Introduction: Emerging as one of the major causes of disability and death, respiratory diseases affect millions of people worldwide.
To date, despite numerous efforts and clinical attempts, there are no effective treatments to repair long-segment defects, and a standard procedure is still missing.
Among the ventured clinical applications, Tissue Engineering (TE) approaches hold the potential to address the main barriers related to surgical-based procedures, which were all negatively affected by the absence of an integer functional epithelium. A self-renewing well-differentiated epithelium is instrumental for all the physiological functions of the respiratory system, avoiding infections and granulation tissue formation.
In TE strategies, autologous adult airway epithelial cells would be the most appropriate cellular source for restoring the airway epithelium. However, many difficulties have been met during their expansion, and these cells were described as effectively able to divide for a very limited number of passages before losing their differentiative potential, thus being considered an unsuitable cell source for TE approaches.
In the present study, we tested the ability of a culture system, largely used for the clinical expansion of different epithelial tissues, to safely and effectively maintain the long-term proliferative and differentiative potential of airway epithelial cells. Moreover, we established quality controls to be adopted in each step aimed at developing a successful TE construct.

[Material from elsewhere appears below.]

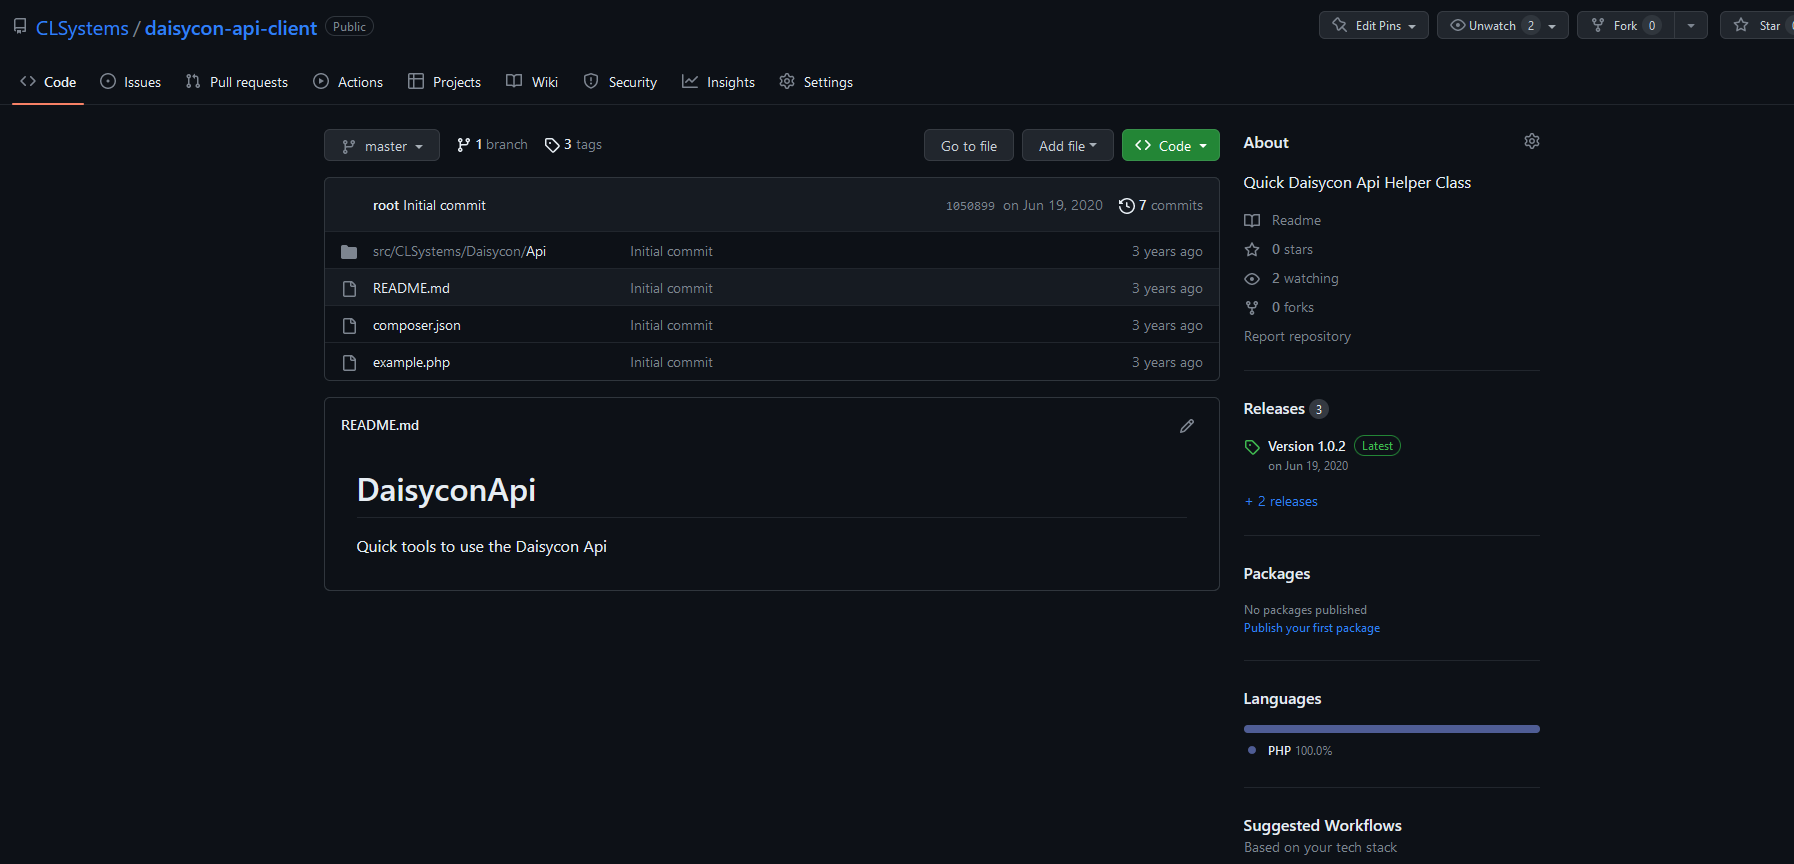1794x864 pixels.
Task: Expand the green Code dropdown
Action: [1171, 146]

Methodology. Human primary epithelial cells derived from the trachea and the bronchi of different donors were isolated and expanded through a clinical-grade culture condition. During the expansion process, reproducible quality controls were set up to verify i) the quality of the cells extracted from the biopsy in terms of tissue-regenerative properties, ii) the maintenance of the cellular identity, iii) the expression of specific markers for the identification of the different cell types, and iv) the tissue integrity, while single cells assays allowed the identification of stem cells within the cultures.
Finally, to obtain a terminally differentiated epithelium able to mimic the in vivo condition, airlifted cultured were developed.
Results. Epithelial cells extracted from human tracheal and bronchial biopsies were effectively cultured for several passages until replicative senescence, proving the capability of the adopted cultured system to sustain the proliferation of airway epithelial cells. Systematic characterization of cultures during serial passages highlighted the maintenance of differentiative potential throughout the expansion process, expressed as the ability of epithelial cells to differentiate into the main airway cellular types, while the expression of tissue-integrity markers attested the reconstruction of an integer epithelium.
Moreover, the establishment of an air-lifted culture mimicking the in vivo condition allowed to obtain a terminally differentiated airway epithelium expressing also ciliated cells.
Finally, single-cell assays and stem-proliferative markers expression detected the presence of stem cells within the cultures, mandatory for any long-term resolutive TE therapy aimed at restoring the airway district.
Conclusion. The proposed clinically-validated culture system succeeded in establishing a safe and effective expansion of airway epithelial stem cells, allowing the set-up of quality controls and paving the way towards the development of future successful TE applications.